Today, what I hear from these people is “I will never buy a Nintendo console again.” I have to say I agree with them. The Wii market feels they got shafted by Nintendo.

Let us pretend you bought the Wii for Wii Sports. You assumed that Nintendo would make other motion controlled games. Nintendo didn’t. They made no other motion controlled games. Wii Sports is the only game. The other Nintendo games are Gamecube-esque games, Wii Fit which is different, and Wii Play (which is more of a tutorial of how to use the controller). “There are third party games.” But how can we blame third party games when Nintendo, themselves, refused to make Wii games?

So while people were wondering where the motion controlled games were, in 2008 Nintendo announced Motion Plus. OK. Maybe NOW we would get some games. Nintendo puts out a Wii Sports sequel. OK. Swell enough. Now what? And that’s it.


Above: This video that hyped the Revolution remains unfulfilled. Not even a decent sword fighting game.

It has been nearly three years since Motion Plus was released. Has Nintendo done anything with it? No, they haven’t.

So the Wii audience got screwed in three ways.

-Nintendo refused to make Wii games.

-Nintendo kept making more Gamecube games (the release of Mario Galaxy 2 depressed more people than is known).

-Nintendo made batshit insane games that had nothing to do with the Wii or the Gamecube such as Wii Music.

And now Nintendo expects this Wii audience to buy another console? What on earth are they smoking?

Not only will the Wii audience not buy the next Nintendo console, they no longer trust Nintendo. This is very different from 2004. They used to trust Nintendo.

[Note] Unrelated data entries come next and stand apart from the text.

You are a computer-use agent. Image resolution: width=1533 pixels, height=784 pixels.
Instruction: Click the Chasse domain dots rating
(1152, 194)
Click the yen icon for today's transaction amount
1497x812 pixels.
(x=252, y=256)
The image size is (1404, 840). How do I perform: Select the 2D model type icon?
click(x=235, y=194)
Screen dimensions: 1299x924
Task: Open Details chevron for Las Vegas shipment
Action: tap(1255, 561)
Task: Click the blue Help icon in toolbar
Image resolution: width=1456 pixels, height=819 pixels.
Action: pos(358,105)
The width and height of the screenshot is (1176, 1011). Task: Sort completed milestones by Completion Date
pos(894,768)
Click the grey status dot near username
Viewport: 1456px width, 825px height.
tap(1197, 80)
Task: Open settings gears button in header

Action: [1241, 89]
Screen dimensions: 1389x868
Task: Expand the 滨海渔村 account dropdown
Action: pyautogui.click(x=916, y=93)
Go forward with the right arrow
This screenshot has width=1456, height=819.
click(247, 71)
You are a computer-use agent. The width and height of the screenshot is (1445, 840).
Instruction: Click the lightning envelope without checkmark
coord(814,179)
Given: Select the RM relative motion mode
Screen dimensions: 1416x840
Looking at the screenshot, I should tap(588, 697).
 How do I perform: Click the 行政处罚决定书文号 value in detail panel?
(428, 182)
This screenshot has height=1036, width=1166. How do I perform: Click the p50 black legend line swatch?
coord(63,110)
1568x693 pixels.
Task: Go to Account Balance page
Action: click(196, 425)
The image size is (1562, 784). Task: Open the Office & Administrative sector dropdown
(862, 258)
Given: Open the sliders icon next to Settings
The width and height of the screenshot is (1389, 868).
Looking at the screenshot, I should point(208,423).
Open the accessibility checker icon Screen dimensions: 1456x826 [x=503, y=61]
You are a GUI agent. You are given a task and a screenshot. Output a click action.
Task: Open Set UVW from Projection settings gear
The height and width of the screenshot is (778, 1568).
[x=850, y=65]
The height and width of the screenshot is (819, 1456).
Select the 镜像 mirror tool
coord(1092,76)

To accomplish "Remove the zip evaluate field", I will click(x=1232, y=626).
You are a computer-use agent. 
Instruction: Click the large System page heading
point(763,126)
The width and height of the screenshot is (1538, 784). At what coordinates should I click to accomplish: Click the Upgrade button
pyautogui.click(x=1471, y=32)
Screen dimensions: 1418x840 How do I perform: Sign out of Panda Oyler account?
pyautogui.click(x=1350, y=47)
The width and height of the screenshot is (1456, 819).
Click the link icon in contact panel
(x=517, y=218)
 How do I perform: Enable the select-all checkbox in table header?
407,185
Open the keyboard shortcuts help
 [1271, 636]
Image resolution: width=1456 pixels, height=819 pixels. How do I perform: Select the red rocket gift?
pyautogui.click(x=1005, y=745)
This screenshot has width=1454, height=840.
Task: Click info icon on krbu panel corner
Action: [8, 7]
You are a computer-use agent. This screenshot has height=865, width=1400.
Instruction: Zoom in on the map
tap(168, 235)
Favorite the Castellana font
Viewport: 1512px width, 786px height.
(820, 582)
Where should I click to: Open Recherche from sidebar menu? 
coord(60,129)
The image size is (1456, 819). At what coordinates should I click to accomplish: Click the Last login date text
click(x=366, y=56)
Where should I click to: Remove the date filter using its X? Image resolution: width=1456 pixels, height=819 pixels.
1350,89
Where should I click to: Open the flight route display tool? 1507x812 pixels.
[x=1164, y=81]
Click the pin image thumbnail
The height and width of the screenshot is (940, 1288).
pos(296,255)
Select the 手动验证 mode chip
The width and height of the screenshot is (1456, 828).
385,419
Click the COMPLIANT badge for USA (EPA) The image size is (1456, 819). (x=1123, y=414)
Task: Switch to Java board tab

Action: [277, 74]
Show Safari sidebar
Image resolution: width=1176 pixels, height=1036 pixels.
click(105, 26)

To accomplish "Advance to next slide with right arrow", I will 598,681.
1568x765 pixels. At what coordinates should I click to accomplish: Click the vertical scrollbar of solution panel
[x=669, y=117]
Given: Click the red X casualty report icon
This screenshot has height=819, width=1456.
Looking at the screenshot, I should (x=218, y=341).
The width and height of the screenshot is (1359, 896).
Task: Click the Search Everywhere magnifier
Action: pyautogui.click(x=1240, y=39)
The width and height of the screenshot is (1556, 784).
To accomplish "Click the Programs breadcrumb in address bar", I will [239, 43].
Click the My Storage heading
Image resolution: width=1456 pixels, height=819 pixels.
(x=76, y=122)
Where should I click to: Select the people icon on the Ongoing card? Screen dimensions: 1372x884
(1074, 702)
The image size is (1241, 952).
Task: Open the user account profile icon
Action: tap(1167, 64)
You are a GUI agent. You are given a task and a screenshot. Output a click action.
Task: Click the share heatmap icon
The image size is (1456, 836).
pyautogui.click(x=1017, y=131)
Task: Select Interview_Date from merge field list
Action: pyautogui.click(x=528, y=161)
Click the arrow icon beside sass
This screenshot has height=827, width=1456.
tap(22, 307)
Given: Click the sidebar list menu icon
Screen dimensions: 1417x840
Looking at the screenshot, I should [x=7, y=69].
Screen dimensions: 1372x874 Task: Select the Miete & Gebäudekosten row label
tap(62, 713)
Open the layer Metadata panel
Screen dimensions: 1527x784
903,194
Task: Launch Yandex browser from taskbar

That trust was destroyed during how badly Nintendo handled the Wii. I do not think many of these people will buy a Nintendo console again. They truly do feel ripped off. Hell, I feel ripped off.

Let me try to convince you of just how bad of shape Nintendo is in. Even if Project Cafe is as imagination inspiring, as amazing, as the Wii, as if lightning strikes again (and this is very improbable), the Wii audience will not come. There is no trust! The experience the Wii audience has with Nintendo is that Nintendo makes maybe one or two games they like and then abandons the console. Would you trust any game console company that served you like that?

If you bought the Wii for 2d Mario, you’d be equally as distressed. The 3DS direction would scare you away. You’d look at the control configuration and realize you cannot play 2d Mario with the odd positioning of the D-pad. And even if Nintendo put out the best 2d Mario ever for the 3DS, it would just be one game among a sea of 3d games. Is a 3DS worth buying for one game and one game only? Not at the ridiculous price the 3DS is at.

Gamers are pretty smart. They can see games like Wii Sports and 2d Mario sell. So when Nintendo stops making these types of games, the only action the gamer can do is to just not buy the next console and go find something else to do. Like watch movies or television. At least that is actually fun.

Ever since Nintendo began moving away from the original Core Market, imagine an hourglass that is winding away the sands of time. This is the patience of the original Core Market.

For one brief moment, during the 7th Generation, Nintendo began to move back to the original Core Market. The sales eruptions of the DS and Wii speak for themselves. Nintendo got a 1up.

But it was only a 1up. I am amazed at how everyone is treating the so-called ‘hardcore’ gamers as if they lack patience, as if they are going to bolt unless the next console is served their way. But these ‘hardcore’ gamers never bolt. They even bought the Gamecube! The people who will bolt, and have demonstrated their capacity by already leaving gaming before, is the original Core Market. Yet, these people are talked down as if they are idiots (see the intro to Wii Sports Resort or the tutorials on the Mario Galaxy 2 DVDs).

The reason why Nintendo became a famous video game company and why Shigeru Miyamoto was able to have a career in video games has nothing to do with the N64/Gamecube audience. It has everything to do with the original 1980s Core Market. This market made Nintendo. This market also broke Nintendo. With the DS and Wii, this market also made Nintendo again. Watch how this market will break Nintendo just the same.